* [Trecho fornecido]:
______________________________

Vermelho Bruto (2022)

Estratégias de não-comunicação

título original (ano)
Vermelho Bruto (2022)
país
Brasil
formato
Experimental, Documentário
duração
205 minutos
direção
Amanda Devulsky
Com
Alessa, Eunice, Fabiana e Jo
visto em
26ª Mostra de Cinema de Tiradentes

No palco do cinema, a diretora Amanda Devulsky apresentava seu projeto. Afirmou se tratar do encontro cinematográfico entre quatro mulheres que se tornaram mães na adolescência durante a redemocratização do Brasil e, em 2018, se depararam com a eleição de Jair Bolsonaro. O ponto de vista é interessante e singular: o que estas quatro mulheres e mães pensariam da democracia, constantemente ameaçada no país? Como suas lutas pessoais se cruzariam com lutas maiores, para preservar as conquistas progressistas?

No entanto, pouco desse furor político e sociológico se encontra em Vermelho Bruto. Talvez parte do vigor esteja presente, diluído, pulverizado em doses homeopáticas, e transformado em coadjuvante diante das experiências estéticas da direção. O personagem principal aqui não são as mulheres, nem a política brasileira, e sim as escolhas autorais e intrusivas de mise en scène, que nunca param de chamar atenção a si mesmas. Os temas sociais consistem na estrutura sólida diante da qual se elabora um amplo exercício formal.

______________________________

* [Dados extraídos]:
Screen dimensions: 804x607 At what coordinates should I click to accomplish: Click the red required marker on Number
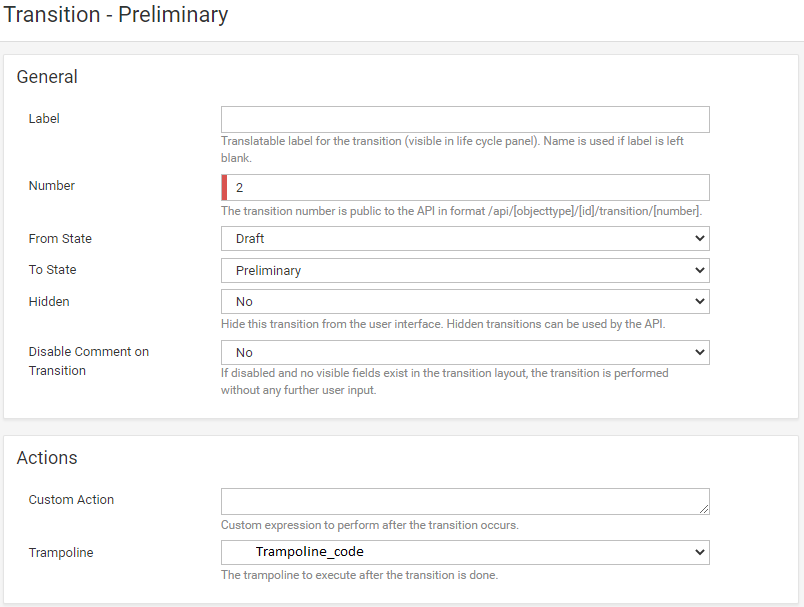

______________________________

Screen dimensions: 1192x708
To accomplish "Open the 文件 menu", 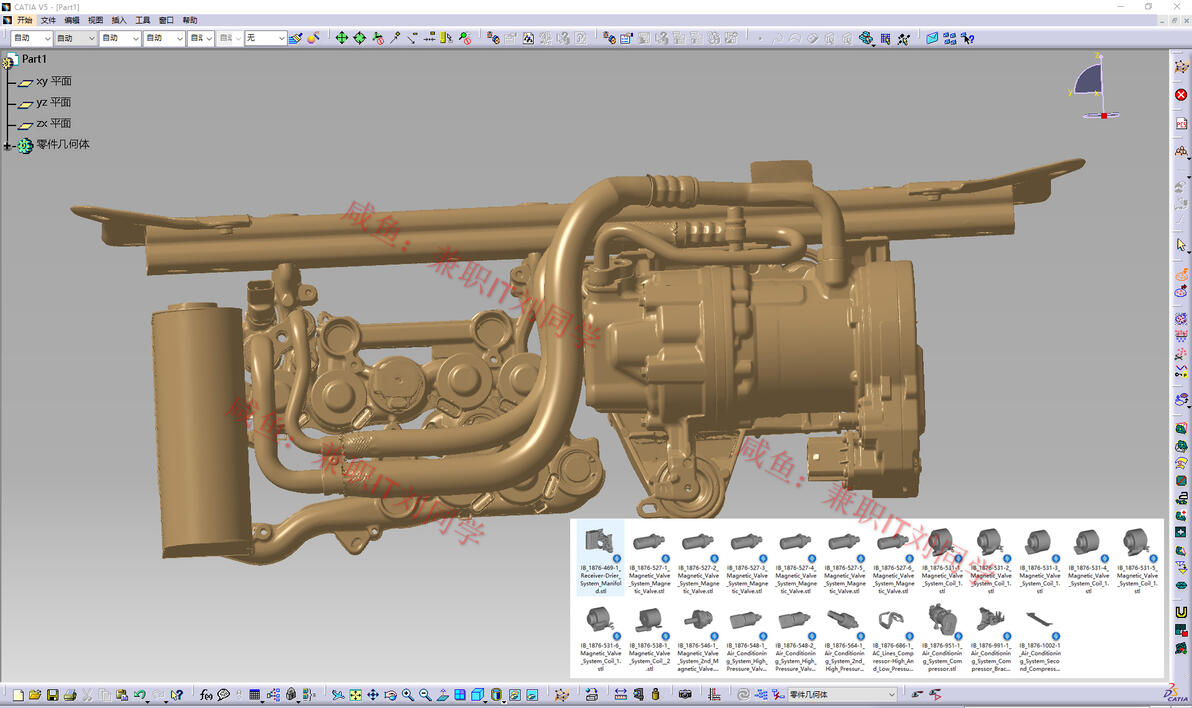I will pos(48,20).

______________________________

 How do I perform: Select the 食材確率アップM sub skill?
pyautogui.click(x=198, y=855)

______________________________

* [O que se pede]: Segundo a crítica de Vermelho Bruto, quem é o personagem principal do filme?

* [Resposta correta]: As escolhas autorais e intrusivas de mise en scène.